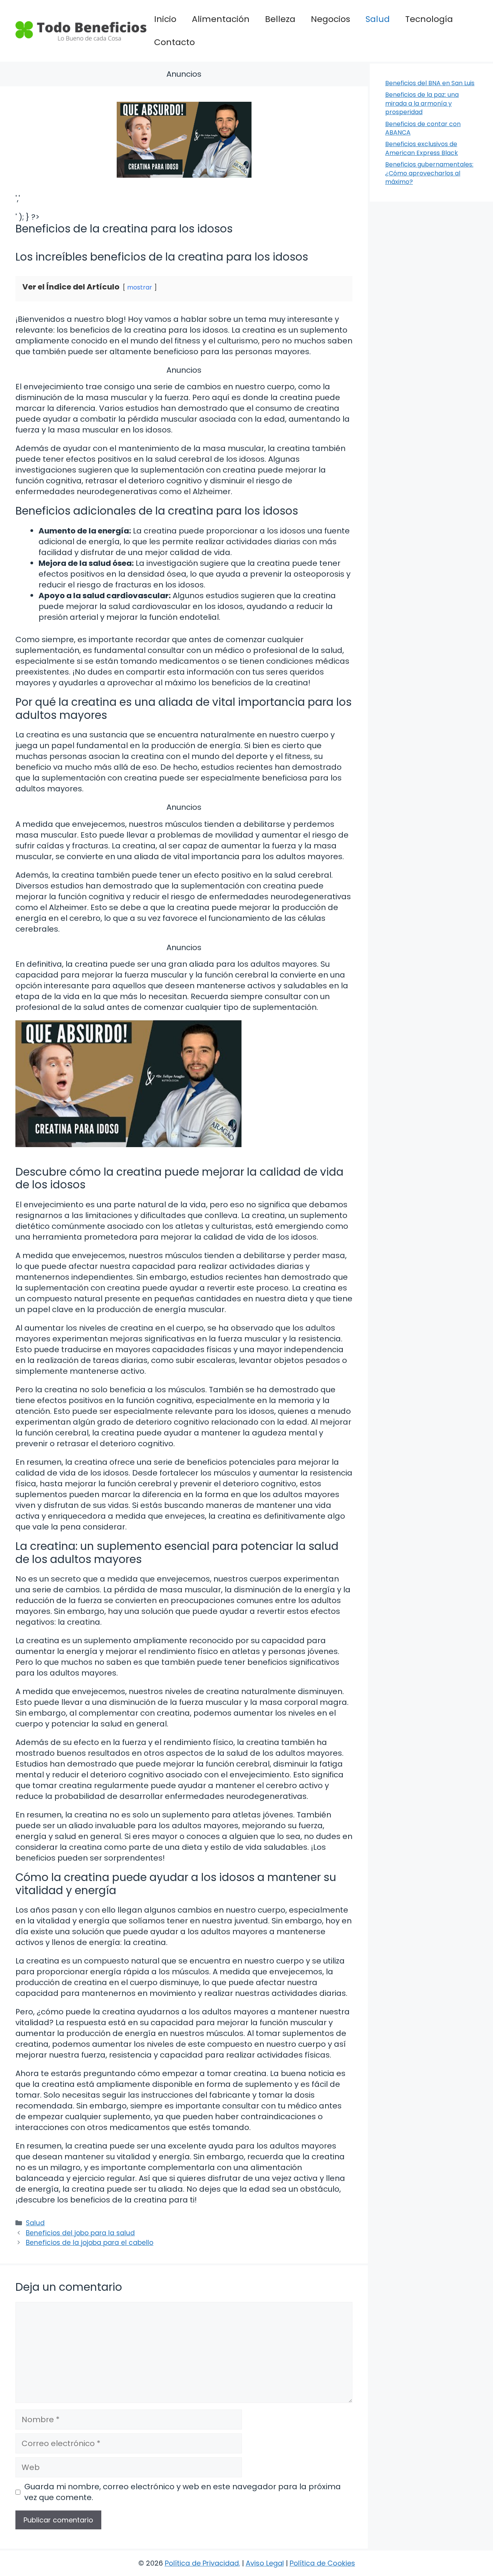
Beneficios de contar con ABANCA (423, 128)
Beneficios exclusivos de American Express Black (421, 148)
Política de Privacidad (202, 2563)
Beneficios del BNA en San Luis (430, 83)
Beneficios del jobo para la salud (80, 2233)
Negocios (330, 19)
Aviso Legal (265, 2563)
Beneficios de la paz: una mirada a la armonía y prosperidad (422, 103)
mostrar (139, 287)
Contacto (174, 42)
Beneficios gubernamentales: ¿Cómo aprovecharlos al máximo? (429, 173)
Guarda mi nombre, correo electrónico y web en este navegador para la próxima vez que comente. (182, 2492)
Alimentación (221, 19)
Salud (378, 19)
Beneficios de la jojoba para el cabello (89, 2242)
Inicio (165, 19)
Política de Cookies (322, 2563)
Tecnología (429, 19)
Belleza (280, 19)
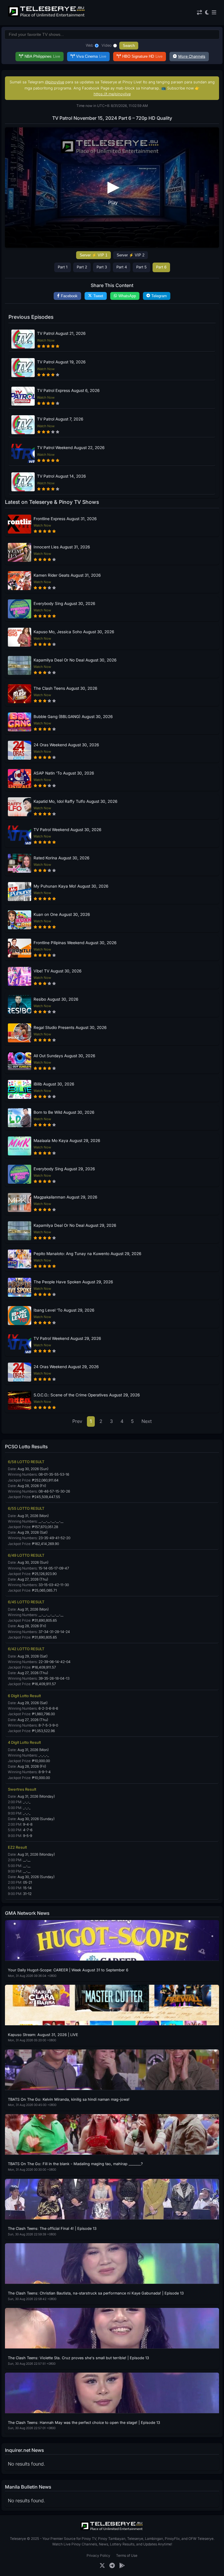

■ Instructions for the task
Retype the whole listing exactly. Do not include the pictures.

■ Result below
Beneficios de contar con ABANCA (423, 128)
Beneficios exclusivos de American Express Black (421, 148)
Política de Privacidad (202, 2563)
Beneficios del BNA en San Luis (430, 83)
Beneficios del jobo para la salud (80, 2233)
Negocios (330, 19)
Aviso Legal (265, 2563)
Beneficios de la paz: una mirada a la armonía y prosperidad (422, 103)
mostrar (139, 287)
Contacto (174, 42)
Beneficios gubernamentales: ¿Cómo aprovecharlos al máximo? (429, 173)
Guarda mi nombre, correo electrónico y web en este navegador para la próxima vez que comente. (182, 2492)
Alimentación (221, 19)
Salud (378, 19)
Beneficios de la jojoba para el cabello (89, 2242)
Inicio (165, 19)
Política de Cookies (322, 2563)
Tecnología (429, 19)
Belleza (280, 19)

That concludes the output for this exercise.